A reitora apresenta um relatório que não avalia o conjunto das experiências dos hospitais sob a gestão Ebserh, mas analisa apenas hospitais favoráveis/parceiros da empresa. No relatório apresentado, estão ausentes os três segmentos da universidade, havendo problemas de metodologia, na amostra, no mérito e na representatividade.
A eventual transferência dos hospitais à empresa afastará a participação da comunidade acadêmica e implicará na cessão de patrimônio da UFRJ em meio a tantos ataques à educação pública em nosso país. Não podemos lutar contra a reforma administrativa e ao mesmo tempo concordar que a contratação de pessoal deixe de ser via concurso público (RJU) e passe para a lógica privada (CLT). O fato é que, além de não trazer melhorias, a Ebserh tem interferido na autonomia universitária, especialmente nas práticas de extensão, e precarizado as condições de trabalho, entre outras queixas.
Além do mais, no atual contexto político e econômico, com Bolsonaro privatista no poder, além das graves ameaças à democracia, precisamos estar atentos a tudo que possa ameaçar o patrimônio público e a autonomia universitária. Eventual adesão à Ebserh seria abrir mão dos hospitais universitários e colocá-los sob o comando de um general, Oswaldo de Jesus, presidente da empresa.

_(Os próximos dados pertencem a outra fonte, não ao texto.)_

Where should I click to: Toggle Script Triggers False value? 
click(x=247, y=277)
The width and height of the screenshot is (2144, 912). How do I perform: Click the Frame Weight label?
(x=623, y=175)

Alega-se ainda que haveria espaço para negociar contratos mais favoráveis aos interesses da UFRJ, mas todos os contratos são iguais e atendem apenas aos interesses da empresa, com poucas diferenças, e significa uma adesão para garantir os interesses da empresa, não da universidade.
Não se ignoram as dificuldades dos HUs da UFRJ, mas sabemos que essas são fruto do brutal contingenciamento orçamentário em todo o serviço público, em especial pelos cortes de recursos e limitação de concursos públicos, o que se agravou no Governo Bolsonaro. Os cortes de gastos públicos também afetam a Ebserh e não serão resolvidos mediante adesão à empresa.
É necessário ainda dizer que a UFRJ já tem decisão favorável da Justiça Federal  transitada em julgado, em fase de execução, determinando a realização de concursos para substituição dos “extraquadro”. Antes mesmo de pensar em negociação com a Ebserh, a UFRJ deveria garantir a realização desses concursos para não perder vagas.
Por fim, entendemos que qualquer proposta de adesão deve ser precedida de amplo (e presencial) debate na comunidade universitária, de forma democrática, jamais como chantagem.